Último pôr do sol

4 1 0
                                    


Justin a narrar

Esta deve ter sido a noite mais longa e mais atribulada da minha vida.

Não dormi nada, fiquei sempre em estado de alerta, sempre a ver se ela ainda estava a respirar, sempre a ver o nível de oxigénio que havia nas botijas; a minha mão direita permanecia entrelaçada com a dela enquanto a minha mão esquerda continuava nas suas costas, fazendo caricias permanentes, tentando dar-lhe algum alívio quando a via mais agitada. A sua cabeça permanecia pousada no meu braço e as minhas lágrimas ainda caíam, uma vez por outra, no meio da noite.

Acho que ainda não me mentalizei que a vou perder, inevitavelmente. Sinto-me horrível por ter mesmo considerado, várias vezes durante essa noite, se seria melhor levá-la de volta para o hospital.

Respirei fundo e olhei o horizonte, escondendo-me na curva do seu pescoço, ainda a chorar a sua morte, quando vi o sol nascer, gesto meu que ela notou de imediato.

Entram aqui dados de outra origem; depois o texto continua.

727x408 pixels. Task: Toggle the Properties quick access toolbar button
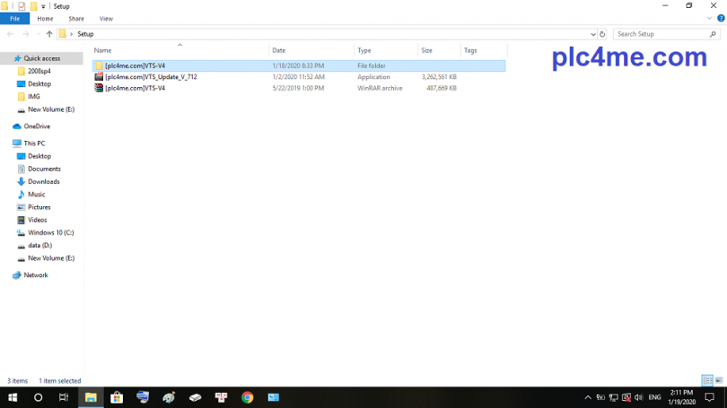[22, 6]
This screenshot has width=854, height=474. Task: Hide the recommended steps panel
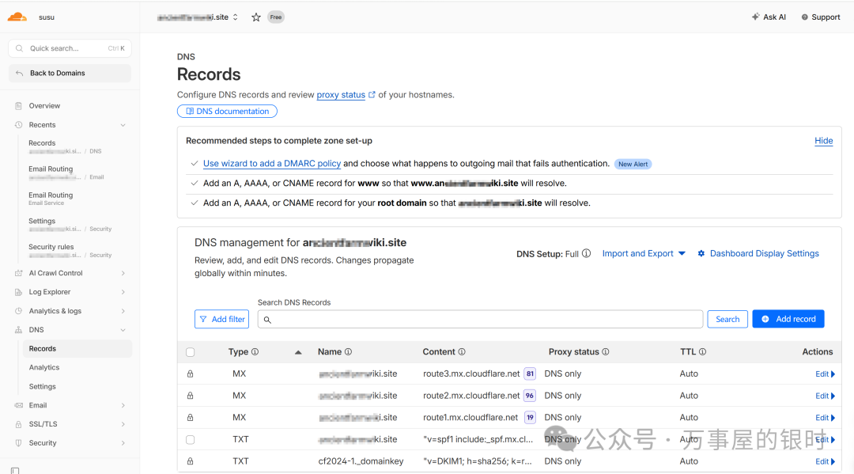(x=823, y=141)
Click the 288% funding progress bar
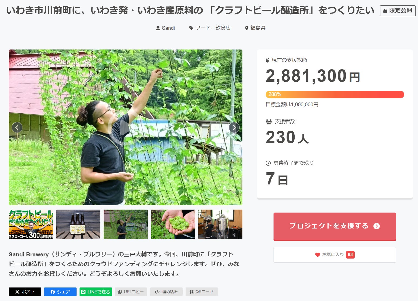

Senti-a mexer-se enquanto virava o corpo, já débil e fraco, para me olhar, passando depois os dedos finos pelas minhas bochechas e pelos meus olhos, sorrindo gentilmente.

- Não faças isso... - Balbuciei, com a voz trémula, a tentar engolir o choro à força. – Não sorrias como se estivesse tudo bem...

Ela continuava a olhar-me, com aquele sorriso nos lábios, revelando-o ainda mais quando tirou a máscara, mesmo depois dos meus protestos para não o fazer.

- Mas está tudo bem... - Murmurou, fazendo desenhos na minha mão com a ponta dos dedos.

Suspirei pesadamente, sabendo que não valia a pena ter esta discussão, muito menos com ela no estado em que estava.

Beijei-lhe a mão repetidamente, aproveitando o momento, antes de virar o corpo e começar a vestir-me, apanhando e sacudindo depois as roupas dela.

- Toca a vestir. – Dei por mim a sentir-me mais descontraído quanto a tudo isto quando a expressão confusa estampada no rosto dela me fez rir. – Os meus pais insistiram em conhecer-te e vão trazer os meus irmãos. – Fiz uma careta e mordisquei o lábio. – Eu espero que não te importes...

Vi-a sorrir e abanar a cabeça, agarrando a minha mão estendida da sua direção e sentando-se na nossa cama improvisada.

- Eu não, mas tens que ser o meu "vestideiro" e meio de transporte.

Rebentei em gargalhadas enquanto a puxava para mim com cuidado e a vestia devagar, dando-lhe depois o meu casaco e deitando-me ao pé dela, aconchegando-a nos meus braços.

Não falámos, não nos mexemos, apenas ficámos ali, abraçados, a admirar o nascer do sol que se erguia do horizonte e nos saudava com o seu calor.

Uma vez por outra, enquanto esperávamos pela minha família, que queria estar comigo quando... bem, vocês sabem... acontecesse, ela apertava-me a mão, quando tinha falta de ar, ou quando tinha alguma coisa para dizer e não o queria fazer.

- Angie...? – Chamei quando me pareceu que ela começava a ficar demasiado mole. – Estás bem? – Ela assentiu, respirando com algum esforço, mesmo com a ajuda da máscara.

Fiquei com ela, assim nos meus braços, sempre a certificar-me que ela se aguentava, vigiando-a enquanto ela dormia, derrotada pelo cansaço; até que ouvi quatro vozes familiares, a aproximarem-se do sitio onde nos encontrávamos, a discutirem sobre alguma coisa que não cheguei a perceber.

Ri baixo e aconcheguei-a contra o meu corpo, não fosse ela acordar com aquele barulho todo.

- Justin! – Baixou o tom de voz gradualmente quando, com um gesto, lhe pedi silêncio. Ela olhou-nos aos dois, curiosa, e aproximou-se como se eu tivesse um bebé no colo que não podia ser acordado de maneira alguma, ajoelhando-se na beira do colchão. – É esta a menina?